## EXCERPTED TEXT:
.....

Recent advances in large language models (LLMs) and AI-assisted coding tools (e.g., ChatGPT, GitHub Copilot) have made them highly effective aids for data wrangling, visualization, and programming in R. In professional research and applied data science settings, such tools are increasingly used to accelerate development, diagnose bugs, and explore alternative implementations.

At the same time, a central goal of this course is for students to develop their competency in data management, exploratory analysis, and visualization. Becoming proficient in these areas will allow students to implement these skills independently and to critically evaluate code written by collaborators or generated by AI tools.

Permitted uses

Students may use AI tools for the following purposes:

  • Debugging code, including identifying syntax errors, logical errors, or unexpected behavior.
  • Requesting explanations of how a piece of code works, why it produces a particular result, or why it fails.
  • Requesting suggestions for code improvement, refactoring, or alternative approaches to a task.

These uses are consistent with how AI tools are used responsibly in real research workflows.

Expectations and responsibilities

When using AI tools, students are expected to:

  • Actively evaluate and understand any code they submit, regardless of its source.
  • Ensure they can explain what the code does and why it works, including key functions, assumptions, and consequences.
  • Make independent decisions about whether to adopt AI-suggested code, rather than copying it uncritically.
  • Remain responsible for correctness, clarity, and reproducibility of all submitted work.

Submitting code that the student does not understand is inconsistent with the learning objectives of the course.

Prohibited uses

The following are not permitted:

  • Submitting AI-generated code or analyses without understanding or review.
  • Using AI tools as a substitute for engaging with core course concepts (e.g., visualization principles, data cleaning logic).
  • Representing AI-generated work as understanding or reasoning that the student cannot demonstrate if asked.

.....

Stored items:

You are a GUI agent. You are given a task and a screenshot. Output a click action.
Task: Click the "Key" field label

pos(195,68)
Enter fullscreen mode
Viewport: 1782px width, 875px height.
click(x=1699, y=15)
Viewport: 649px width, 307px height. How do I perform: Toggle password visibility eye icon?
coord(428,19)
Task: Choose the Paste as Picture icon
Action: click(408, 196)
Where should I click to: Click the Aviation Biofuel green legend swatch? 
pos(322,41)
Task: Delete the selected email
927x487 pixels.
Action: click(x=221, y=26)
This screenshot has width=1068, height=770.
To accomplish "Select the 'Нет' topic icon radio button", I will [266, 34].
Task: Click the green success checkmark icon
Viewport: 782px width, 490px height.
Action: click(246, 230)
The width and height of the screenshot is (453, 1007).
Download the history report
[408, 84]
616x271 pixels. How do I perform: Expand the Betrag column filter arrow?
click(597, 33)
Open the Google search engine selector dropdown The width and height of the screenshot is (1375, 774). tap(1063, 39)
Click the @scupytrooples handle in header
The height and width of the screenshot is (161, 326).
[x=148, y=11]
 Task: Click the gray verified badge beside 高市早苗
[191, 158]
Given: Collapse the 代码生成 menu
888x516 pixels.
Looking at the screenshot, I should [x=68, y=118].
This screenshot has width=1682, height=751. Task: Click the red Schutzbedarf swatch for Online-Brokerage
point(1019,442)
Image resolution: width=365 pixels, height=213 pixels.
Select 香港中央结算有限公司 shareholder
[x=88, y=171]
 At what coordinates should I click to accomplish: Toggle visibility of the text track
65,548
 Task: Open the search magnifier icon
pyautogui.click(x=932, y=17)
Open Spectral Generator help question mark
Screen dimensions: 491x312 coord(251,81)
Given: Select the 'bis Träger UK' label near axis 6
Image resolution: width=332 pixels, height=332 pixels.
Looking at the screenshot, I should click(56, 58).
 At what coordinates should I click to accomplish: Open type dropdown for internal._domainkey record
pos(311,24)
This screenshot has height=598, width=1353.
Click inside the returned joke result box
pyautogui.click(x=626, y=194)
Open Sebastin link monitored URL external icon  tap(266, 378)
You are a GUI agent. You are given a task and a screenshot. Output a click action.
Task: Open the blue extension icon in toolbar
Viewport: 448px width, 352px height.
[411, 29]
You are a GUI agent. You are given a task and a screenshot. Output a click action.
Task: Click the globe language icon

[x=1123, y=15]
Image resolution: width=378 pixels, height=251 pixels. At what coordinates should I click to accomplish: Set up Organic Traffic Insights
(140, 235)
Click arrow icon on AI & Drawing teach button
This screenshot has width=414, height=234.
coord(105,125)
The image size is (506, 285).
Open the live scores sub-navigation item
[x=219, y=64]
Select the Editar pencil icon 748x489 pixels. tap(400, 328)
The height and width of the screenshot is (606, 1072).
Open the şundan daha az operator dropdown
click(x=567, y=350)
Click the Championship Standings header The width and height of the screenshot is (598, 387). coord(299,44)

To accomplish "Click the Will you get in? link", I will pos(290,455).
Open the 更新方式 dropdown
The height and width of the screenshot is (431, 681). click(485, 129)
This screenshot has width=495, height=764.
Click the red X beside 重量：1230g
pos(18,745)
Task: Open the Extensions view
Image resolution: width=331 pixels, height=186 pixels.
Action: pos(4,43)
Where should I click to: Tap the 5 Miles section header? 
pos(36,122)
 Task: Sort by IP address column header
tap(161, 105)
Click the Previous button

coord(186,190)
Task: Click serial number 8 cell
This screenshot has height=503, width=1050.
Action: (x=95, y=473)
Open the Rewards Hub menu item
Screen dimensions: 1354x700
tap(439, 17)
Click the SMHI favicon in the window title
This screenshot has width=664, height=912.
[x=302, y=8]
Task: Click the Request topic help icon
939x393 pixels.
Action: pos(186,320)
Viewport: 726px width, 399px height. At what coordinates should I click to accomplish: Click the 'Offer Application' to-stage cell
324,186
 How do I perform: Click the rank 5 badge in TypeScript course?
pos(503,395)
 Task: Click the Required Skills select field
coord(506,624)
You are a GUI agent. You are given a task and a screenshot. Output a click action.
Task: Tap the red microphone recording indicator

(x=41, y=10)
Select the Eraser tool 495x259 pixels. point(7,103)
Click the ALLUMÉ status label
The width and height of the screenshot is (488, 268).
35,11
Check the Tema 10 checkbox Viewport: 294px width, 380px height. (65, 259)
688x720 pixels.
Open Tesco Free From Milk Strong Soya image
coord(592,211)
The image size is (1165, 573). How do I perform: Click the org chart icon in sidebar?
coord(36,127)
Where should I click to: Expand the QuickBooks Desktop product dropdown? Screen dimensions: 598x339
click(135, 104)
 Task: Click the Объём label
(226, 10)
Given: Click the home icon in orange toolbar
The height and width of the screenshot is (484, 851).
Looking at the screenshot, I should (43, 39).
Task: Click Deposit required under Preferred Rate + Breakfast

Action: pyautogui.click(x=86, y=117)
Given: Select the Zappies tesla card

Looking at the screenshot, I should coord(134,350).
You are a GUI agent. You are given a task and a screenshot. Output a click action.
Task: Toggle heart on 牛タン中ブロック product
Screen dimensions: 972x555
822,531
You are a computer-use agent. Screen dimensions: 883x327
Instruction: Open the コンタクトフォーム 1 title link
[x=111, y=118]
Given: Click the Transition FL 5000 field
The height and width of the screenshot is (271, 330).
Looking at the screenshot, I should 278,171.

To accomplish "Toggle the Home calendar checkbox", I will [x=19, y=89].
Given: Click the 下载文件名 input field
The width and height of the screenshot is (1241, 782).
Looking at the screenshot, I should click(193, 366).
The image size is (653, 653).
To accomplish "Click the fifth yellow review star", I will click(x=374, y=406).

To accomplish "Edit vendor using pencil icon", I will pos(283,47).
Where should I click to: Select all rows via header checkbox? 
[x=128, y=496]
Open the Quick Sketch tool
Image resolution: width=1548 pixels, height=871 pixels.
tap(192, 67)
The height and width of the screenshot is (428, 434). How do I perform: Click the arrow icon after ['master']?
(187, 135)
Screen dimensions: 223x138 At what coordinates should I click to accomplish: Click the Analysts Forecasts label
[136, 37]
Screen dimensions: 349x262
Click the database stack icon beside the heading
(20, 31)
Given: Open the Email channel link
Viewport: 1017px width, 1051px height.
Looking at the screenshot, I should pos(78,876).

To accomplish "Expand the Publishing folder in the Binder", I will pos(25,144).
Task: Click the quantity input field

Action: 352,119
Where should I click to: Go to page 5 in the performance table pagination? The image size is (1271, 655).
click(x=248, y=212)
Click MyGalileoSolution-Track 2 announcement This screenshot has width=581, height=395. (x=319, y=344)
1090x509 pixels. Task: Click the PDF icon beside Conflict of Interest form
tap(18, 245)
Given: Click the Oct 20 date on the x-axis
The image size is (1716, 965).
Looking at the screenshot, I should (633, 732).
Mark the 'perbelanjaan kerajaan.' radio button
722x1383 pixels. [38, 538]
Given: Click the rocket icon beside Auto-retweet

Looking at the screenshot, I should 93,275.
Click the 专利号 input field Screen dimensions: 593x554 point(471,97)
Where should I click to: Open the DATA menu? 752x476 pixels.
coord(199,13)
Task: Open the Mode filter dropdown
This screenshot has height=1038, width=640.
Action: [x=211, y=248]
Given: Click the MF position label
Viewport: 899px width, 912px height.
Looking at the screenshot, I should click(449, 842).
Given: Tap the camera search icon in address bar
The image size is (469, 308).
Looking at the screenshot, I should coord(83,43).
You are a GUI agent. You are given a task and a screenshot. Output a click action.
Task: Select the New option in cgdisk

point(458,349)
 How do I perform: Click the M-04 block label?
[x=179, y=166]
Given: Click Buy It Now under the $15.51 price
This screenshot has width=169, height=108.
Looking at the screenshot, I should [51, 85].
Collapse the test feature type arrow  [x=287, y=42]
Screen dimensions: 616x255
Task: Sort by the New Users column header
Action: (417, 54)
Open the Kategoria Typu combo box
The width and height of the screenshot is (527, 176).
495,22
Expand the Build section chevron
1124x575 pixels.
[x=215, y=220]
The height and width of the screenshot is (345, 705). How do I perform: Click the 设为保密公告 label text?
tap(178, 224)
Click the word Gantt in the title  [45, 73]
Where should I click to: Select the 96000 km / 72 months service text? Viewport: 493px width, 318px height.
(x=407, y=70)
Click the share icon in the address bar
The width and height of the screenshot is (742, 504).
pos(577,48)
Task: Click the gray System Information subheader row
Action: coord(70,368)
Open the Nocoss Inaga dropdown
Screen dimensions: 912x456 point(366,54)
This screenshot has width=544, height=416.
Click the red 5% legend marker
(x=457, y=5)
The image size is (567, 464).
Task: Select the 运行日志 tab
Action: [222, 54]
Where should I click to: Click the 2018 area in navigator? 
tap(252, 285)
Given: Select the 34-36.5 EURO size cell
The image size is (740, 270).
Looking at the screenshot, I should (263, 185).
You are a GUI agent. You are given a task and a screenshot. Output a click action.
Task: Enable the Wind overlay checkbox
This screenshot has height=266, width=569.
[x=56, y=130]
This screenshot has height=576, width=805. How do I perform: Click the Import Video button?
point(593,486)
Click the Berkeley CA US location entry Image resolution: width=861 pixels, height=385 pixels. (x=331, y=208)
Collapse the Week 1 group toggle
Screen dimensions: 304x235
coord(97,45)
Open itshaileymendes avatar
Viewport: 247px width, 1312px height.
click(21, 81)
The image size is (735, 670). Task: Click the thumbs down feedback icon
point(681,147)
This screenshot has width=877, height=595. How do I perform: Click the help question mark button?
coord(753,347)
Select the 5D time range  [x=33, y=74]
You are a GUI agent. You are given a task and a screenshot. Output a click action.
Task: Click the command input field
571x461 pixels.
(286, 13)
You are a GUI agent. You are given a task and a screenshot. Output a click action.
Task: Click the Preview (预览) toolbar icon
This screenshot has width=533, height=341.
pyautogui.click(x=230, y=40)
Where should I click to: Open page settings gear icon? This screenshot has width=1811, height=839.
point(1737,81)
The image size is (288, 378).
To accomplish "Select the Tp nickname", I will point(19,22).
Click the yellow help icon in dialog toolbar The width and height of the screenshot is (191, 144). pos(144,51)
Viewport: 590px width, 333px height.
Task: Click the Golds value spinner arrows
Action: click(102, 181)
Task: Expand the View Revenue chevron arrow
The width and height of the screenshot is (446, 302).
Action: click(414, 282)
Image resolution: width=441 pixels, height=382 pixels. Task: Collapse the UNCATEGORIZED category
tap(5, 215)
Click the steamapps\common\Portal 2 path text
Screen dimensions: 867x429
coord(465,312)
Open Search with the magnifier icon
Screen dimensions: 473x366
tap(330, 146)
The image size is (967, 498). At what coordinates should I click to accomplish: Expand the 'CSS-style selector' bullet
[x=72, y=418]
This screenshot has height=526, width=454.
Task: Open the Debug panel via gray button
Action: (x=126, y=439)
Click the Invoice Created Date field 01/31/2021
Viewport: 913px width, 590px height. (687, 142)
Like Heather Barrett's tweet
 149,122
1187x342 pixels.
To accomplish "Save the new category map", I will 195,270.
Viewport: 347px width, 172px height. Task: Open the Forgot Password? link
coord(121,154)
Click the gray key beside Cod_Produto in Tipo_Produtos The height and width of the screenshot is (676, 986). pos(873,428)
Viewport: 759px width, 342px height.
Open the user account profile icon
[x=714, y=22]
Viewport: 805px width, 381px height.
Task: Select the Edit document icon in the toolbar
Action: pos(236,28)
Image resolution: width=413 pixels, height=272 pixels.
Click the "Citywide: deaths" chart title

.....

## PROBLEM TO WORK ON:
In the course policy on AI tools, what is submitting code that the student does not understand said to be inconsistent with?

## EXPECTED ANSWER:
The learning objectives of the course.